We collected answers from 200 respondents. The average age was 42 (SD = 9.07, ranging from 23 to 69 years). Regarding marital status, 80 % of participants were married, 15% single, and 4% divorced or married more than once. Regarding the time duration of the attendance at the group, the shortest time of attendance was 1 year and the longest 11 years. The average time duration of the attendance at the group was 3.90 years (SD = 2.72). 8% of the groups meet once a week, 52% of the groups once every two weeks, 38% once a month, and 2% less than once a month.
The “Men’s group inventory – MGI” was used (Moravec, 2013). After assessing basic demographical information, five questions open-ended questions were asked:
- “Try to describe in several sentences, what the group gives you (what is the benefit of meeting in the group for your life/relationships/work/practical life of husband, man…).”
- “Try to mention briefly, what difference you feel between the time when you didn’t attend any men’s group and the present time.”
- “Try to describe in several sentences, what you miss in the group.”
- “Try to describe in several sentences, what bothers you in the group.”
- “Is there something you have to give up because of the membership of the group?”
Question 1 is the fundamental question in terms of describing the benefits of attendance at the group.
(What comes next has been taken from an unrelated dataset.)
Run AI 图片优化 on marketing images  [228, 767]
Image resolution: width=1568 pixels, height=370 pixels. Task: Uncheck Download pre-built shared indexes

We wanted to know how membership of the group helps each respondent in his relationships, especially in his role as a husband and father. The second question encourages reflecting on the benefits of participating in the group by comparing the difference between the present point and the point at which the respondent was not participating in the group. Questions three to five are about the cost of participation in the group – what the respondent misses, what bothers him and what he has to give up because of participating in the group. The completion of the MGI took respondents about half an hour.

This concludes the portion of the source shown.